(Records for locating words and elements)
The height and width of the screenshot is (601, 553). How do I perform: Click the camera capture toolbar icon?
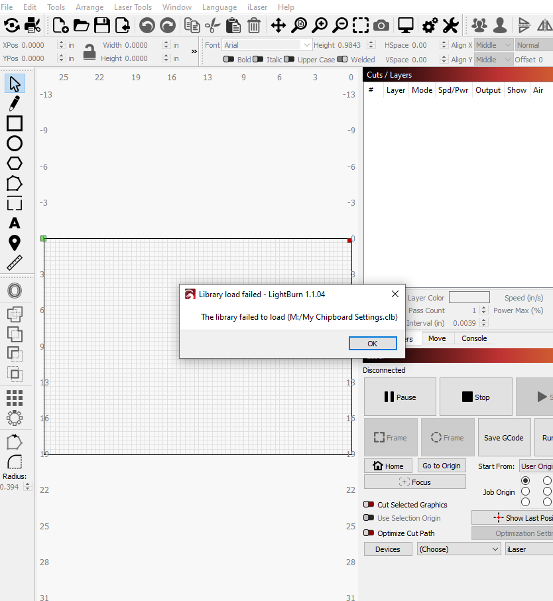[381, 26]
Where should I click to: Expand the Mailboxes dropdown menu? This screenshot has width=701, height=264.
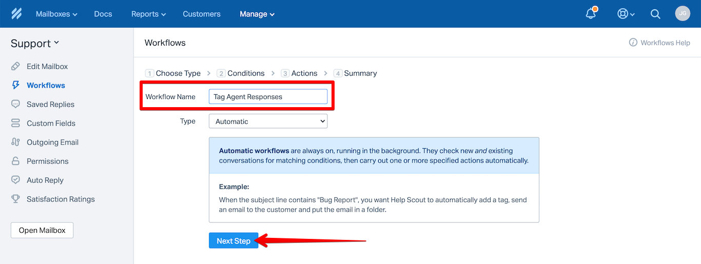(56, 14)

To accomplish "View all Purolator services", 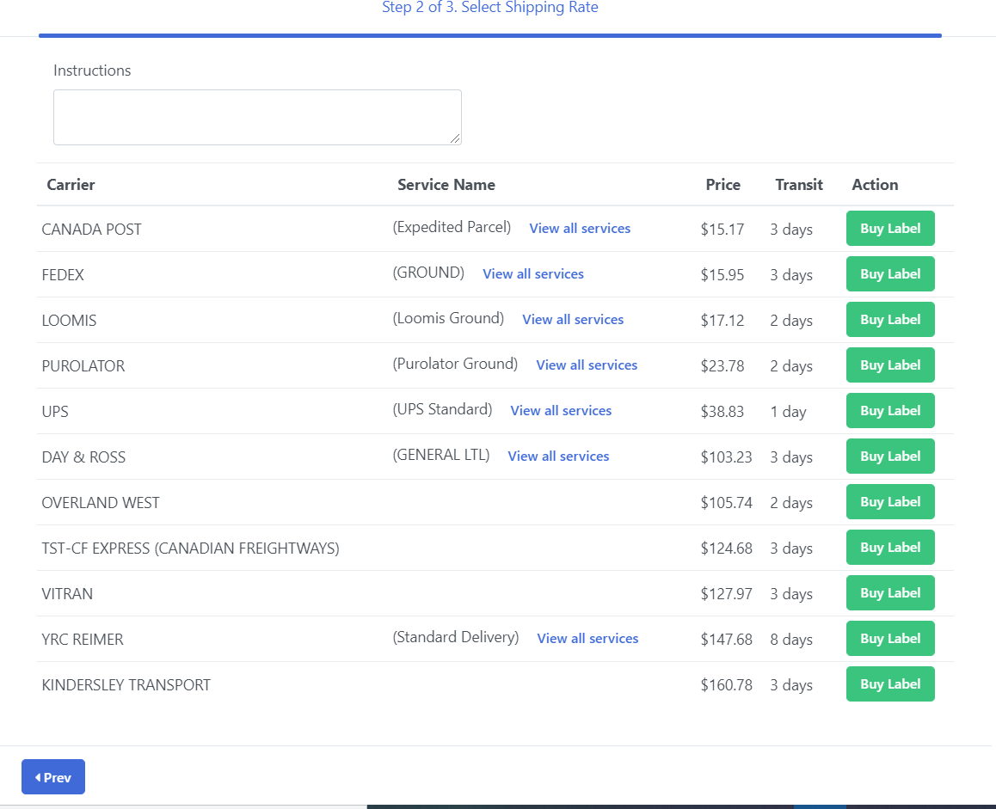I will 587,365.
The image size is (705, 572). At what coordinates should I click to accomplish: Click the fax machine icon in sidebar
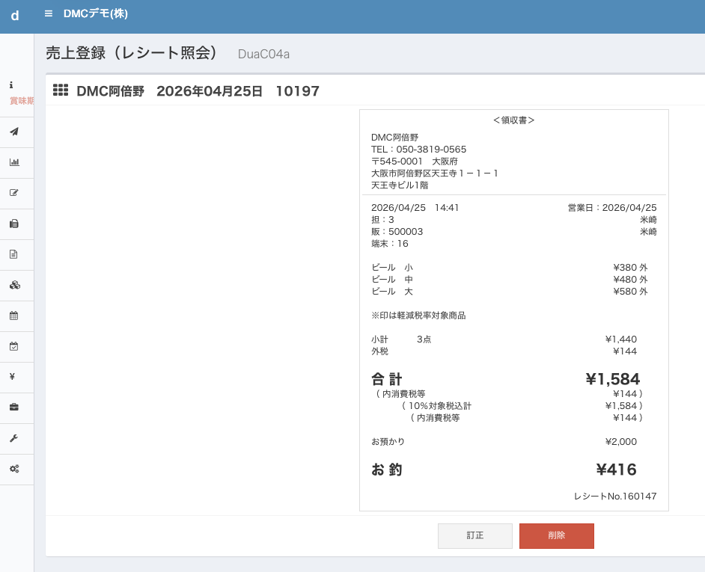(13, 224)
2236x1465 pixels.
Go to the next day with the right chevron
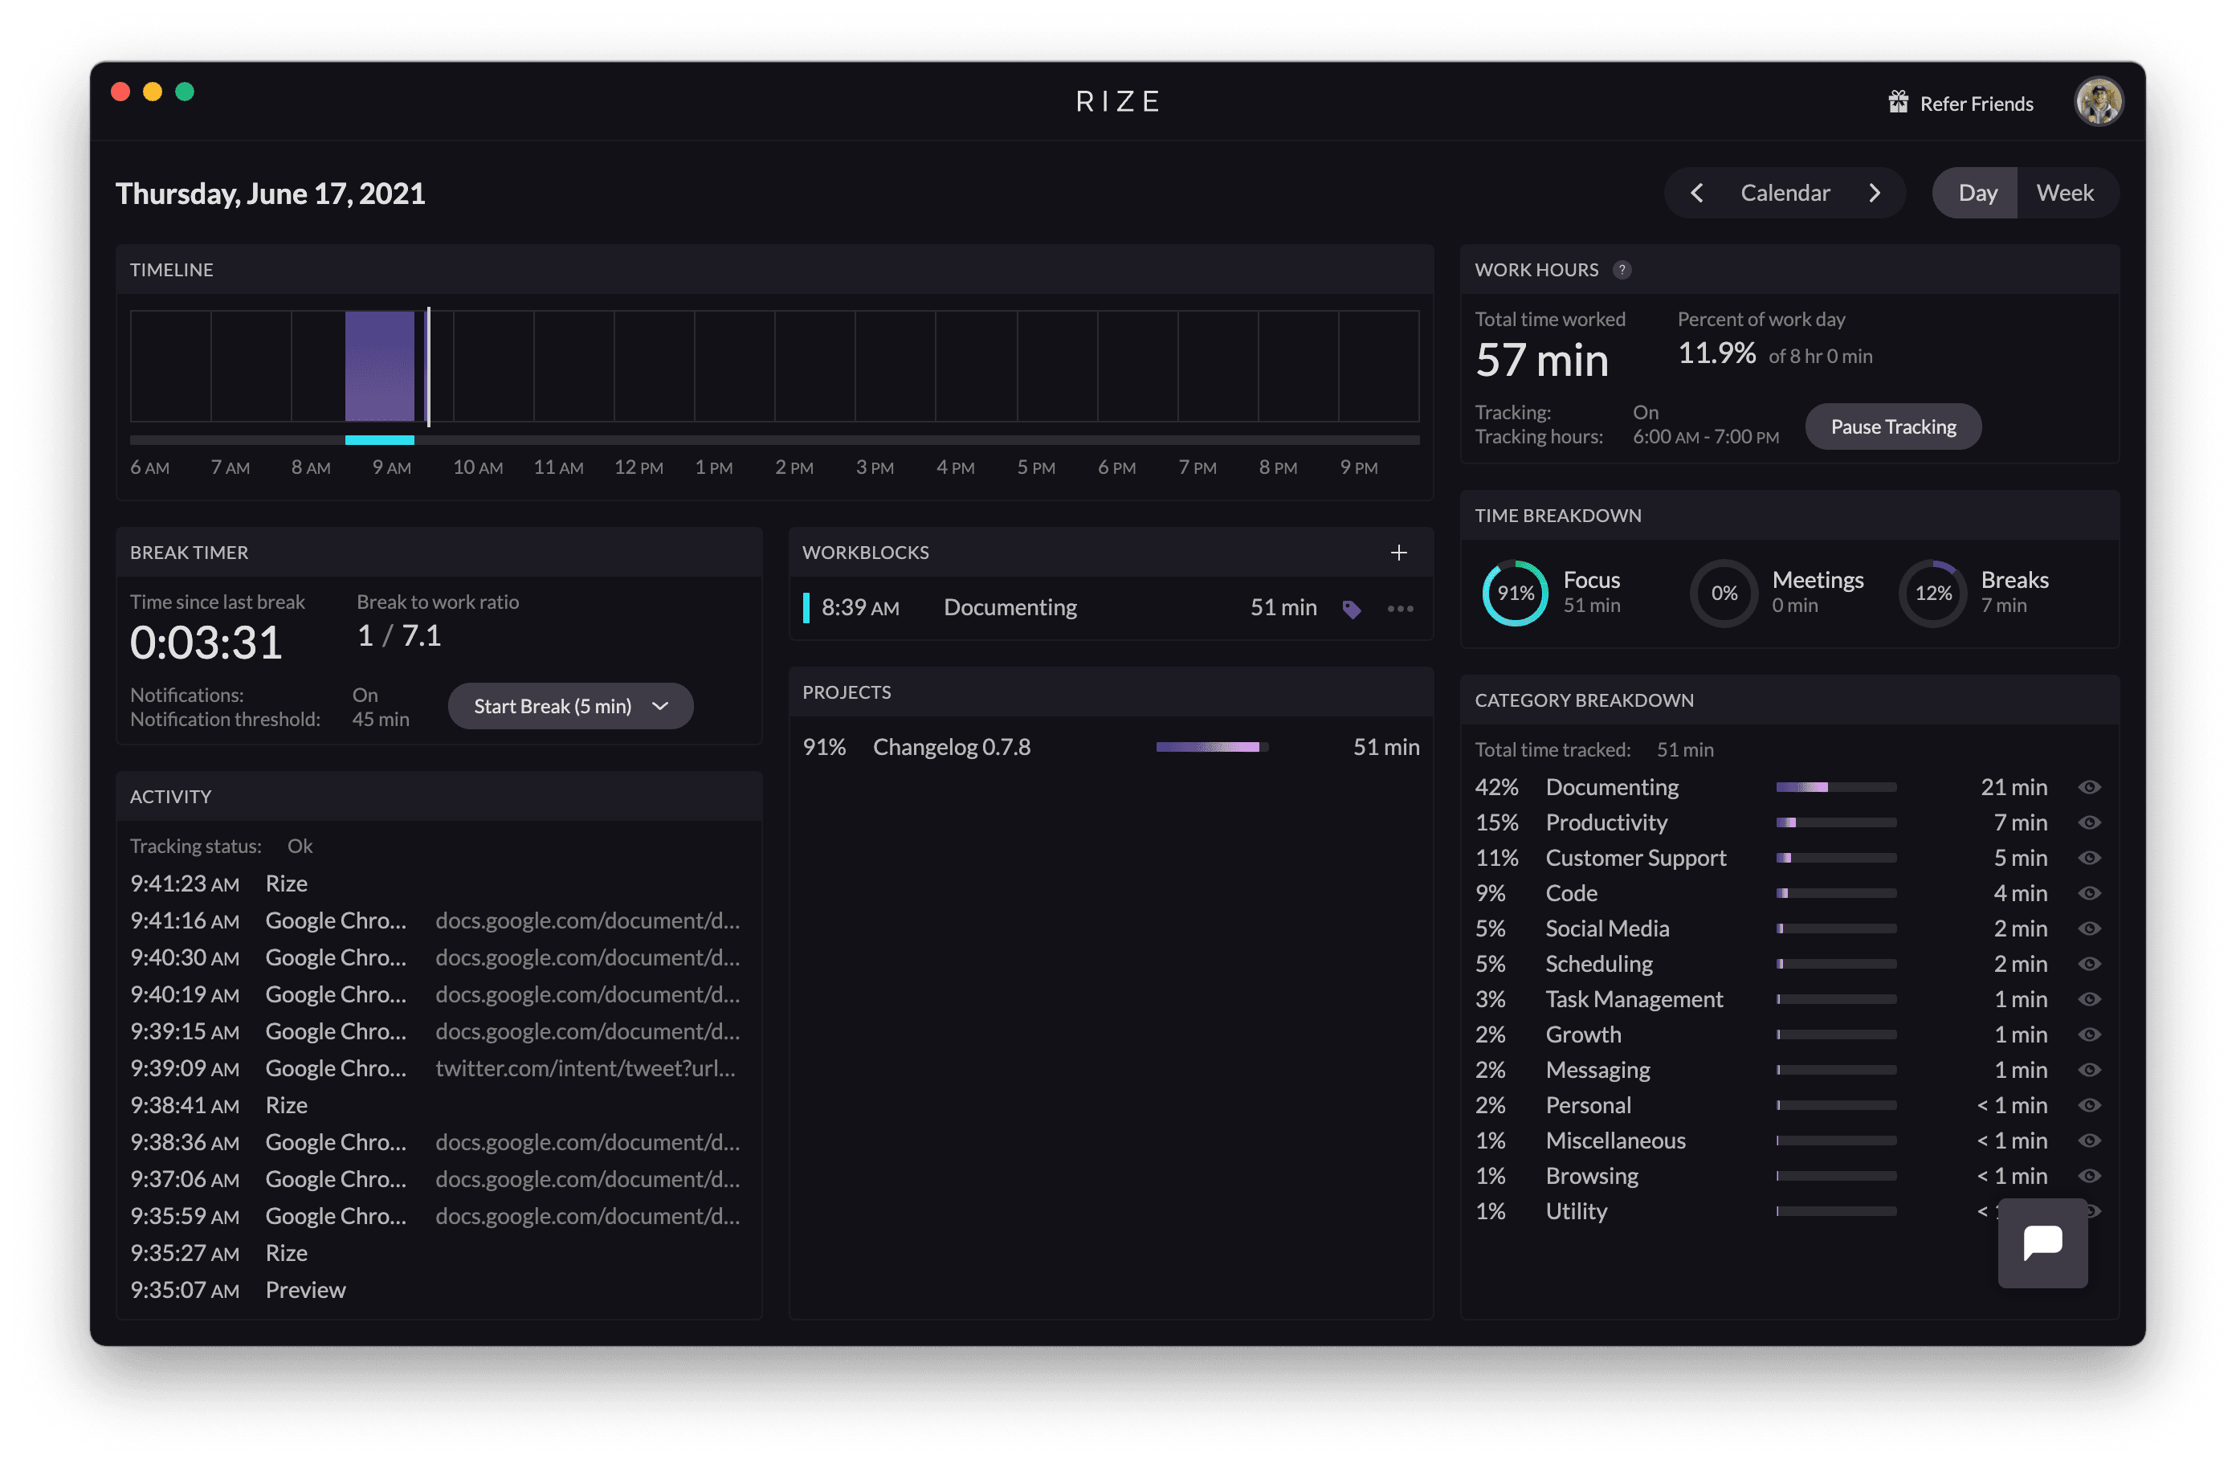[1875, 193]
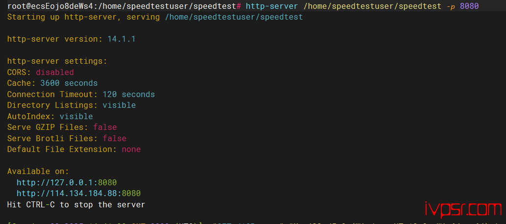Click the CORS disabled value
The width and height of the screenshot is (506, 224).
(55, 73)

Goal of the exercise.
Select each line in the rows above that contains the string "screenshot". Case matters, so skip lines where it appears with different capitalization.

Answer for the task.
The height and width of the screenshot is (601, 553). How do I perform: Click the camera capture toolbar icon?
Where should I click to: Expand the Mailboxes dropdown menu? This screenshot has width=701, height=264.
The width and height of the screenshot is (506, 224).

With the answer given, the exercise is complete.